Normalization of Net Peak Area vs Expected cps using G4RadioactiveDecay

Dear,

I am working on validating a Geant4 simulation of a detector against experimental data. I simulated a 152 Eu source using the G4RadioactiveDecay module to generate the primary particles.

My goal is to compare the experimental count rate (cps) of specific gamma lines (e.g., 121.78 keV, 344.3 keV) with the simulated expected count rate.

For the experiment, I did the calculation in this way:
Experimental cps = (Experimental Net Peak Area) / (Live Time)

For the simulation, I generated 60,000,000 primary events and extracted the Net Peak Area for each specific energy line from the simulated spectrum. However I don’t know how to properly normalize this simulated Net Peak Area to get the expected simulated cps. The source activity is 15.6 kBqw.

My question is:
Since I am using G4RadioactiveDecay, does Geant4 intrinsically account for the emission yield of each specific gamma line during the event generation?

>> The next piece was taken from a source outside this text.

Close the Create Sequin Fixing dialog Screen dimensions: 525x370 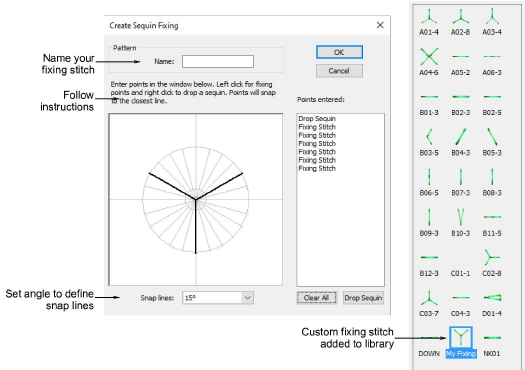pyautogui.click(x=380, y=25)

Consequently, which of the following post-processing formulas is the correct one to calculate the simulated cps?

Option A (No extra yield needed):
Simulated cps = (Simulated Net Peak Area / Number of Generated Decays) * Activity (Bq)

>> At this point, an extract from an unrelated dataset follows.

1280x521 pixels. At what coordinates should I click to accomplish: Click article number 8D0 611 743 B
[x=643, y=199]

Option B (Multiplying by an Emission Yield):
Simulated cps = (Simulated Net Peak Area / Number of Generated Decays) * Activity (Bq) * Emission Yield

and the Emission Yield in the option B have to be the sum of all the emission yield of all the gamma emitted or the emission yield of the gamma peak that im analysing?

I have attached a screenshot of my spreadsheet. The bold column represents this factor (currently set to 1, as in Option A). Thank you very much for your time, and please let me know if there is a flaw in my reasoning.

simulation
Net_Peak_Area_Sim Activity (Bq) Generated Particles Emission Yield Total cps_Sim
112395,5 15600 60000000 1 29,22283
9914,5 15600 60000000 1 2,57777
15747,5 15600 60000000 1 4,09435
1304 15600 60000000 1 0,33904
87 15600 60000000 1 0,02262
596 15600 60000000 1 0,15496
esperiment
Net_Peak_Area Exp Live Time (s) cps_Exp
2123433,8 61417,8 34,57358942
165890,4 61417,8 2,701015015
281430,4 61417,8 4,582228605
18271,1 61417,8 0,297488676
13543,1 61417,8 0,220507736
10503,2 61417,8 0,171012312

Giulia

Hallo Giulia,
Im sorry I don’t understand your esperiment table and the calculated Experimental cps→ your LiveTime is constant 61417.8. So what’s changing? Am I missing something?

David

“Emission Yield” is confusing here. Geant4 contains the branching ratios of radioisotopes already. Any errors or inconsistencies are generally just reflections of missing experimental data. The “lines” you are interested in for Eu152 are not actually solely attributed to it but also to daughter decays and energy levels. Every Eu152 you place in your simulation will decay all the way to 140Ce if you put no constraints on time. So it is normalized by proxy to “activity”.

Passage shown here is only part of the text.